ネット時代のジャーナリズム~「同じ土俵には上がらない」ライブドアPJ_b0067585_22255156.jpg ライブドアの小田光康ニュースセンター長補佐


 ライブドアの堀江貴文社長が既存メディアのあり方に疑問を呈している。ライブドアのニュース部門は既存メディアからのニュースを掲載しているほか、一般市民からパブリック・ジャーナリスト(PJ)を募集するなどの新しい試みに取り組んでいる。同社の小田光康ニュースセンター長補佐(40)にライブドア・PJニュースのジャーナリズム論を語ってもらった。小田氏は米国で会計事務所、共同通信社、ロイター通信社の勤務を経て、早稲田大、明治大の兼任講師。2月にライブドアにPJ宣言を掲載している。【柴沼均】(◆は小田氏の発言)

 --小田さんはPJを提唱されているがどのようなものか。

 ◆ 既存メディアは市民社会のために有用な役割を果たしてきたが、日本は経済的に豊かになり、市民の要求も従来の経済的なものから、自己実現のためのものになってきた。そうすると既存メディアの情報だけでは細かなニーズに対応できなくなる。NPOの活動では本来行政がやる仕事を民間がやっているケースも多い。ジャーナリズムの世界でもそのようになるのではないか。

 市民の要求が変わったのに既存メディアは対応しきれず機能不全を起こしている側面がある。普通の人が主体的にジャーナリズムに参加することが重要となる。既に90年代以降の米国や最近の韓国などでは、市民の側からのニュース発信は増えている。ただ、外国のものをそのまま日本に持ってきても成功しないだろうから日本にあったものにしなければならない。

 では何がPJかというと、公共性の意識だ。市民の発信する情報がパブリック(公共)に向けられるか、プライベートなものかだ。また、実名で書く勇気と責任も重要だと思う。プロかどうか、文章の上手下手は関係ない。

--既存メディアに対抗するものになるのか。

 ◆ 大手メディアのニュースバリューとネット社会の市民の意識はかい離している面もある。プロは責任感は強いが、読者に教えるという啓蒙的な姿勢。ネットは自己責任で、情報を自分で取捨選択できる。3月に仙台で少女が行方不明になったとき、母親がブログで捜索を呼びかけ、ネット上であっという間に全国に広まった。ネットでも読者にこびを売るのではなく、既存メディアで伝え切れてないパブリックな情報は広まる。

 新潟県中越地震や福岡沖玄海地震で被災者の一番の関心事は、避難先での生活に役立つこと、細かな地域の被害情報、友人知人の安否など。既存メディアよりもネットの方が双方向性も生かせ、多くの情報が集まった。既存メディアにできない被災者支援となった。
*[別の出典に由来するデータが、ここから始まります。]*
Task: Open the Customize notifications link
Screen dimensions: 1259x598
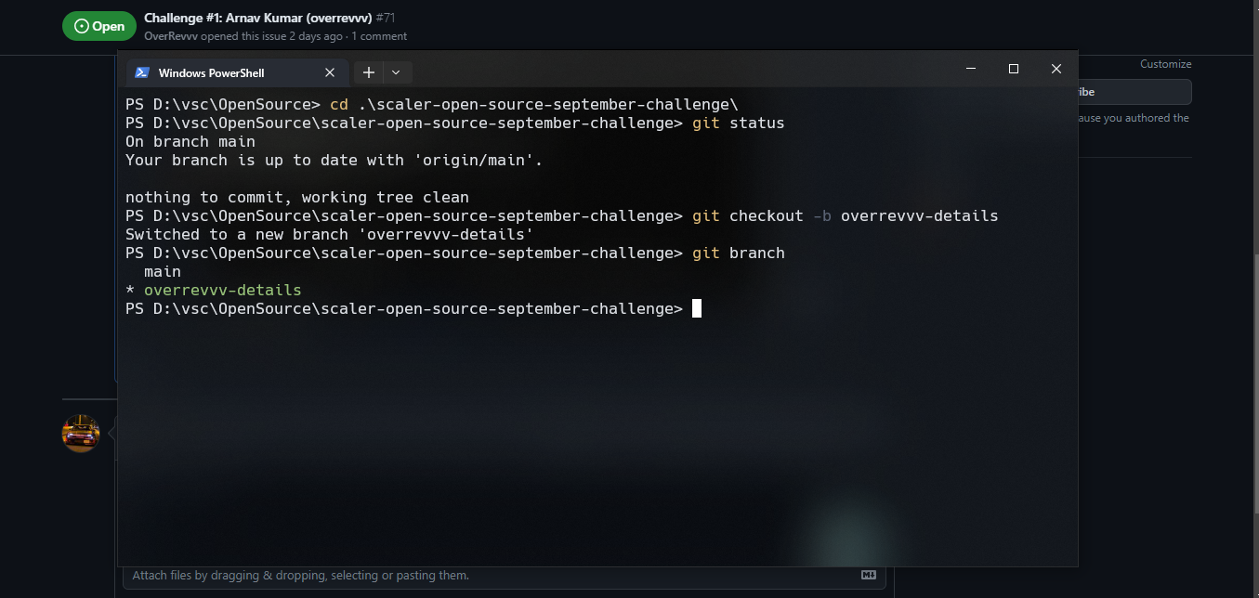Action: point(1165,63)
 一方、調査報道や全国的なニュースは経験、知識、ノウハウをもった大メディアが有利だ。警察や検察庁の取材はやろうと思ってもPJではできない。また、危険な取材も大きな組織があれば守ってくれる。このような取材は既存メディアに、頑張ってもらいたい。PJは一緒の土俵に上がるのではなく、大きなメディアがやらないところをやればいい。
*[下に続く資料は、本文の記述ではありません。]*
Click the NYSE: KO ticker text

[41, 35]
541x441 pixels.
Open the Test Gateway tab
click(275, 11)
 また、PJには建築家、医療関係者など専門家もいる。シックスクール(プールの塩素やワックスなど、学校内の化学物質が原因でアレルギーなどにかかる子供が出ている問題)の問題にPJの集団が連携して取り組むことも計画している。そうなったら、既存メディアと協力して、シックスクールを報道していくこともできるのではないか。
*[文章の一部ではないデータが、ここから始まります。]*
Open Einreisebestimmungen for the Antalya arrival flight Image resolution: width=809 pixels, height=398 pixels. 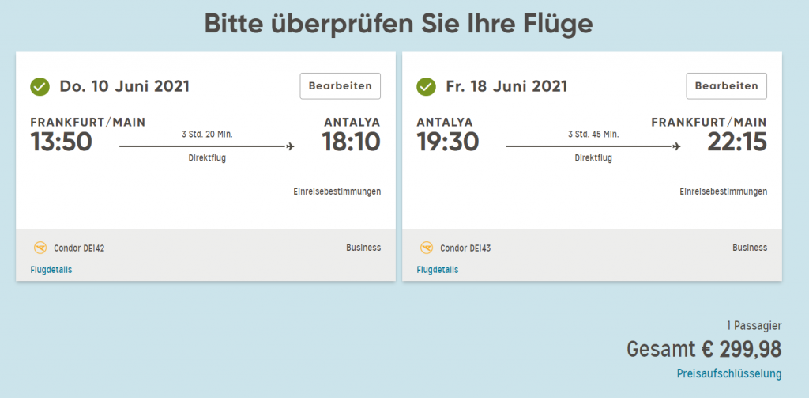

--堀江社長は「新聞、テレビを殺す」と発言しているが。

 ◆編集権について口を出さないと堀江社長と約束している。そうでないと、単なるライブドアの宣伝機関になってしまう。個人的には将来電子ペーパーが進化して、紙と見分けの付かないものになったら別だが、紙媒体はなくならないと思う。紀元前から紙に慣れ親しんだ人間の思考回路はそう簡単には変わらないだろう。

--なぜライブドアでPJをやるのか。ブログもやっているではないか。

 ◆著名なブログでない限り、個人がブログで発信しても見ている人は少ない。ライブドアが場を提供し、PJが信頼のブランドとなる形で発信すれば読者も多くなる。

--ライブドアPJは何人ぐらいいるのか。

 ◆現在160人ほど。月2回、1日の研修(有料)を行い、修了すればPJと認定する。PJに応募して、研修待ちが500人~600人。最終的には1万人以上になってもらいたい。

--1日の研修では短くないか

 ◆1日ですべてを教えるのは不可能だが、最低限のパブリックとは何か、ジャーナリズムの定義とモラル、ニュースバリューの基準などを伝えている。また、今後は毎月1回勉強会を開いていく。

--どのような原稿でも載せるのか。率直に言って感想文のようなものも見受けられるが。

 ◆メディアの表現は画一的でないほうがいい。絵、写真はもちろん、イラストPJも作ろうと思っている。記事の正確性については、本当なのか記者に事実関係を確認することも行うし、誹謗中傷、名誉毀損にあたるようなものは掲載しない。新聞は紙面が限られるが、ネットは無限の空間であり、多様なものを掲載できる。いろんな原稿が積み重なっていけば質も上がる。